Texto fornecido »
★ ★ ★ ★ ★

14.3.08
Sobre natural
Quando assistimos a um filme que nos desperta algum sentimento, seja de medo, repulsa, alegria, vontade de rir ou de chorar, sabemos, de antemão, por que estamos nos emocionando, se por algo real, como no caso de um documentário, ou irreal, em caso de ficção. Isso não fica claro em “Jogo de cena”, último filme do conceituado e premiado cineasta Eduardo Coutinho, que não se enquadra facilmente em nenhuma das duas categorias. Não há enredo e as histórias contadas são reais, o que o classificaria como documentário, mas quem conta a história ora é uma atriz, como numa obra de ficção, ora é a própria protagonista. Foi eleito o melhor filme brasileiro de 2007 pela APCA (Associação Paulista dos Críticos de Arte).

★ ★ ★ ★ ★

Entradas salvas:
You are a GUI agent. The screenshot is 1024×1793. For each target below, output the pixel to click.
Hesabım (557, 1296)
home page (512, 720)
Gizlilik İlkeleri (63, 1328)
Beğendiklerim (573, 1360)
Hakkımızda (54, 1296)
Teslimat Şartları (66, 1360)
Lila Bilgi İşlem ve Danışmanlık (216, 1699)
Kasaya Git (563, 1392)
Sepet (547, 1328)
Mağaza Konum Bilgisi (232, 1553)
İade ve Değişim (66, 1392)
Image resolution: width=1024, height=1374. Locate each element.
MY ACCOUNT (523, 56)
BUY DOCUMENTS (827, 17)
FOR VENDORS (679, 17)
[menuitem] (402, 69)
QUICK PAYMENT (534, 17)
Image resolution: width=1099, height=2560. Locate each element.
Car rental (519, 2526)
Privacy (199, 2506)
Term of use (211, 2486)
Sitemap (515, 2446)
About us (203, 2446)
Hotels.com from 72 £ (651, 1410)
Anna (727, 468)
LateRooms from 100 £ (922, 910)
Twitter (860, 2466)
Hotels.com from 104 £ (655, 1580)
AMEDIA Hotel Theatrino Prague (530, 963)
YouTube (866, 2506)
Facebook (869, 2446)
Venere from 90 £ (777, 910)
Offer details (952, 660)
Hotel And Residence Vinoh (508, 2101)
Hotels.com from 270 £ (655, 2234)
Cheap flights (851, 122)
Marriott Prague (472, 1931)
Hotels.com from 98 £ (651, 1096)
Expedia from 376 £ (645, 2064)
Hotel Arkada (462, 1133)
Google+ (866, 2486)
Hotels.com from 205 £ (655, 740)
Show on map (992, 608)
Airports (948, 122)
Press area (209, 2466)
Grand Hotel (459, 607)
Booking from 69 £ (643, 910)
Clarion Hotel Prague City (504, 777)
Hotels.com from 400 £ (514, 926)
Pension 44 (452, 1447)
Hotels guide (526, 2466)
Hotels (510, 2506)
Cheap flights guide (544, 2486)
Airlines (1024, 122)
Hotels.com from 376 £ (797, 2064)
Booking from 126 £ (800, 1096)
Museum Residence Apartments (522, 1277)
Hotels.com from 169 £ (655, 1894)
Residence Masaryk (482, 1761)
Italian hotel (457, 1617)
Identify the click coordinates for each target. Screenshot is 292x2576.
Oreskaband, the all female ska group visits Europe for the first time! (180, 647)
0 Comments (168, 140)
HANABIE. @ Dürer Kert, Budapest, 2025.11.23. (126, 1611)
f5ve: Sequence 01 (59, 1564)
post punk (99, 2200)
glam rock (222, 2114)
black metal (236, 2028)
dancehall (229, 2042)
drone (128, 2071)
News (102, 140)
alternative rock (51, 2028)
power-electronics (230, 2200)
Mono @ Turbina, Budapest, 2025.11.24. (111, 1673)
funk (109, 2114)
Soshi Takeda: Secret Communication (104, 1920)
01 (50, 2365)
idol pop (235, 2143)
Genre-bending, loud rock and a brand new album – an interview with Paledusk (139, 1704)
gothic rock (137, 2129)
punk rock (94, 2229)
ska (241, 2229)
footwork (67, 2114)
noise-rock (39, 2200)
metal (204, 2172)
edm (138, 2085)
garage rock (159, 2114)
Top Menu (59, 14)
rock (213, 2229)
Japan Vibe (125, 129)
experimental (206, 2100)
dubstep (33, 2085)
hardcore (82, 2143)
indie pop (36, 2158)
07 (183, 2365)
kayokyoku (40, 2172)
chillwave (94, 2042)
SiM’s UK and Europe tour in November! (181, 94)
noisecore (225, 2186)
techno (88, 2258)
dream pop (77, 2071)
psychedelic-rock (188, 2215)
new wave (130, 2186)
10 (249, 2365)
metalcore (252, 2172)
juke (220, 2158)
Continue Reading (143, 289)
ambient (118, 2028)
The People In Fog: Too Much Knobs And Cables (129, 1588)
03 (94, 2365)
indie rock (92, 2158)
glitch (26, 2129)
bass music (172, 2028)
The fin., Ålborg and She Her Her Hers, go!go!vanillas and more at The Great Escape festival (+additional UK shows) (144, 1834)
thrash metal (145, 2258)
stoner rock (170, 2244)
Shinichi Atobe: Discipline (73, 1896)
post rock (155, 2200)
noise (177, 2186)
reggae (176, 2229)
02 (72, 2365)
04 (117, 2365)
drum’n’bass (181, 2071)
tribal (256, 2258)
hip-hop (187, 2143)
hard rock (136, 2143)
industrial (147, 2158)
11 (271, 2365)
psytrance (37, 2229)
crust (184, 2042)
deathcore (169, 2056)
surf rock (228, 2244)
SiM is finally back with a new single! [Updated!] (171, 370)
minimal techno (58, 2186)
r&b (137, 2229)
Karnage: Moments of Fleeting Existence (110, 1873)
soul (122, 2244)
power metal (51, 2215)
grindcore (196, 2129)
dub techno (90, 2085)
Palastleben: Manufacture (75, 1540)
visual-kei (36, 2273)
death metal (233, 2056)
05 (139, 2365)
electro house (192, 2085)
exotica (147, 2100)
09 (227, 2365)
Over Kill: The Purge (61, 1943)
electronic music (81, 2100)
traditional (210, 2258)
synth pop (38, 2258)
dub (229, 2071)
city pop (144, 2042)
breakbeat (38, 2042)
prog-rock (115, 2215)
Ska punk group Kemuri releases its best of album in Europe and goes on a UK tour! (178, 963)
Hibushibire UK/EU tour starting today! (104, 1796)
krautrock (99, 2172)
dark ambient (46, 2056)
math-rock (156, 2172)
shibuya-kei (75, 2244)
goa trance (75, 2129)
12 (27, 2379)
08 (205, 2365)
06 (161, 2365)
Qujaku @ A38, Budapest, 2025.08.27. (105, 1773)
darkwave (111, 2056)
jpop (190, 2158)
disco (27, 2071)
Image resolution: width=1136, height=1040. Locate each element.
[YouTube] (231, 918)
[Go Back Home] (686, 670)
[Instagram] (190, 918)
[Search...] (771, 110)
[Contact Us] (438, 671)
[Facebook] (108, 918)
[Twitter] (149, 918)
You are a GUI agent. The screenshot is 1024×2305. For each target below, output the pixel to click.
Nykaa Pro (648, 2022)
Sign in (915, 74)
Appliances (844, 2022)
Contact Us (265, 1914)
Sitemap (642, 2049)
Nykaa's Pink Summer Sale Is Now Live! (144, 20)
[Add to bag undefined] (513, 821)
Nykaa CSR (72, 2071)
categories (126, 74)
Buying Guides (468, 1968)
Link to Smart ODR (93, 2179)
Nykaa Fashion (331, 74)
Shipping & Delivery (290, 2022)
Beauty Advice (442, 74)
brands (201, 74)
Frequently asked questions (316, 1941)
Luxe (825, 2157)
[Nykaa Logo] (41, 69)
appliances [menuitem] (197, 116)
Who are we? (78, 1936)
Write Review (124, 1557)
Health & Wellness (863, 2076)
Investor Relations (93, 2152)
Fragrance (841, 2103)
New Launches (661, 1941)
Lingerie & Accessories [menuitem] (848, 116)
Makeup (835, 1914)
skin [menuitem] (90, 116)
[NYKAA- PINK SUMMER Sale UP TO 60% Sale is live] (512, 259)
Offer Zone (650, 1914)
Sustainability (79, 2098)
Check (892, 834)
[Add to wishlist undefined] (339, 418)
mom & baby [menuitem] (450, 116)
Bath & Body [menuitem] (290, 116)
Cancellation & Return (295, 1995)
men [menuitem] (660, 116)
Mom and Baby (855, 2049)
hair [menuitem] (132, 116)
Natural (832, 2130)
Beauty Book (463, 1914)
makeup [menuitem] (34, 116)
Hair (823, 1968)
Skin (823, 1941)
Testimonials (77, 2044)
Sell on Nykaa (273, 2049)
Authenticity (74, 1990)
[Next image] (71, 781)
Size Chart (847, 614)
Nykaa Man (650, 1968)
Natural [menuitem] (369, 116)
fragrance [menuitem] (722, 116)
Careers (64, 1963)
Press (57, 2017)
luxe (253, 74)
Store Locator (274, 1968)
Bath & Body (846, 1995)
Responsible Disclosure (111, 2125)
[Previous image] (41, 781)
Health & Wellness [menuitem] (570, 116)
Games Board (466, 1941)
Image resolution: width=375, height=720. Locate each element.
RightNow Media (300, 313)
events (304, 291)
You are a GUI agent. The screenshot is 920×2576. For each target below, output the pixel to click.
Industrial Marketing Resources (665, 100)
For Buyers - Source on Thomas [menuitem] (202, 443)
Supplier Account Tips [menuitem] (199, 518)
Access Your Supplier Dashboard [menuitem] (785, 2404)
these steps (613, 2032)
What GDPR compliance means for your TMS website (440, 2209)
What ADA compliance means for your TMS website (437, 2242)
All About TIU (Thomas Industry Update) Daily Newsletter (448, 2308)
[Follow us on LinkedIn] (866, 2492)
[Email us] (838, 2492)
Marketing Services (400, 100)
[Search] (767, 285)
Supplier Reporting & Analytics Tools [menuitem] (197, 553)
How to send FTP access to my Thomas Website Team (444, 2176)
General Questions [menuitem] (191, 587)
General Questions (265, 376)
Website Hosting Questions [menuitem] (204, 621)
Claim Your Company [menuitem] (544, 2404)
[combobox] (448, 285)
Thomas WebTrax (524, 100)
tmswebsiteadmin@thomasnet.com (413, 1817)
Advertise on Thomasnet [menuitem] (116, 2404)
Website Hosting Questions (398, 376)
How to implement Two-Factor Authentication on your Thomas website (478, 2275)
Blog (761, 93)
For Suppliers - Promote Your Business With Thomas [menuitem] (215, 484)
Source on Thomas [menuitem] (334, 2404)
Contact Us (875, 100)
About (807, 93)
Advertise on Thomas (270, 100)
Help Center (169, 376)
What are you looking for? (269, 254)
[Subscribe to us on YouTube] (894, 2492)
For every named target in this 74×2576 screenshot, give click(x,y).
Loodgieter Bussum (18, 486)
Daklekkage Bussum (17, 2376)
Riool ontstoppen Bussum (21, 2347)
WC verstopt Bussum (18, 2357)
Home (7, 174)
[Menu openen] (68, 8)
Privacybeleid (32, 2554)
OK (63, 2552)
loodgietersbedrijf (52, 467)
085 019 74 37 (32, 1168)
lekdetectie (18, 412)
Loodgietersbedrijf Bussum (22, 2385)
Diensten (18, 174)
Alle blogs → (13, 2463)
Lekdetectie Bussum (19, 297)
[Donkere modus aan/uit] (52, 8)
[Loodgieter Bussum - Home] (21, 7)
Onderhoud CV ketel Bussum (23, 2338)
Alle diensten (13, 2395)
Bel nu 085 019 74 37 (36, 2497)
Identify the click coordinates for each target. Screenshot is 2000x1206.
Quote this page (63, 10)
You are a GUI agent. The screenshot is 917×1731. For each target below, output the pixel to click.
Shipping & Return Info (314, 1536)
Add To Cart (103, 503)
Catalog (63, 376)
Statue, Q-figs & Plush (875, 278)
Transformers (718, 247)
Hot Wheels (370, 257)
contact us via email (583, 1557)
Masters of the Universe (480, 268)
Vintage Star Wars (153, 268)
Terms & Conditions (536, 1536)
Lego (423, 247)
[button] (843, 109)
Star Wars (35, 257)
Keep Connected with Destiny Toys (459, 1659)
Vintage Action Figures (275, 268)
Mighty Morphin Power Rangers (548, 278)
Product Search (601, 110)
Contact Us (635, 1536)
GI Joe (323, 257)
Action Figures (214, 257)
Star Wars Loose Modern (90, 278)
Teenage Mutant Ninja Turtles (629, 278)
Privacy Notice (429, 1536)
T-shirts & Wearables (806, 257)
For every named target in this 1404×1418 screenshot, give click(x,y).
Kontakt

★ ★ ★ ★ ★

Instrução 1 » Segundo o texto sobre o filme “Jogo de cena”, que associação escolheu esse filme como o melhor filme brasileiro de 2007?
Instrução 2 » Estenda o texto sobre o filme “Jogo de cena”, seguindo a partir da última frase.

Resultado 1 » A APCA (Associação Paulista dos Críticos de Arte).

Resultado 2 »
O filme começa mostrando o anúncio que o diretor colocou em jornais e outdoors, convocando mulheres com histórias de vida interessantes para contar. Dos depoimentos colhidos, cerca de dez foram aproveitados. Um importante critério de escolha - até mais do que os próprios fatos narrados - foi, segundo Coutinho, a maneira como foram contados e que os tornou mais ou menos interessantes. Tal critério definiu, também, sua opção por entrevistar apenas mulheres, as quais, como ele explica, expõem-se mais e controlam menos seus sentimentos, em comparação com os homens. De fato, percebe-se bem a espontaneidade com que elas se portam diante da câmera, resultando em momentos engraçados e comoventes.
A princípio, temos a impressão de que o jogo é fácil e, arnaldocesarcoelhamente, sua regra é clara e perfeita: histórias de vida narradas por mulheres são intercaladas por interpretações de atrizes conhecidas, que repetem ou complementam seus depoimentos, com a única orientação de não imitar as depoentes, o que, do ponto de vista da atriz, se por um lado proporciona uma maior liberdade de interpretação, por outro tira a referência ou modelo a seguir.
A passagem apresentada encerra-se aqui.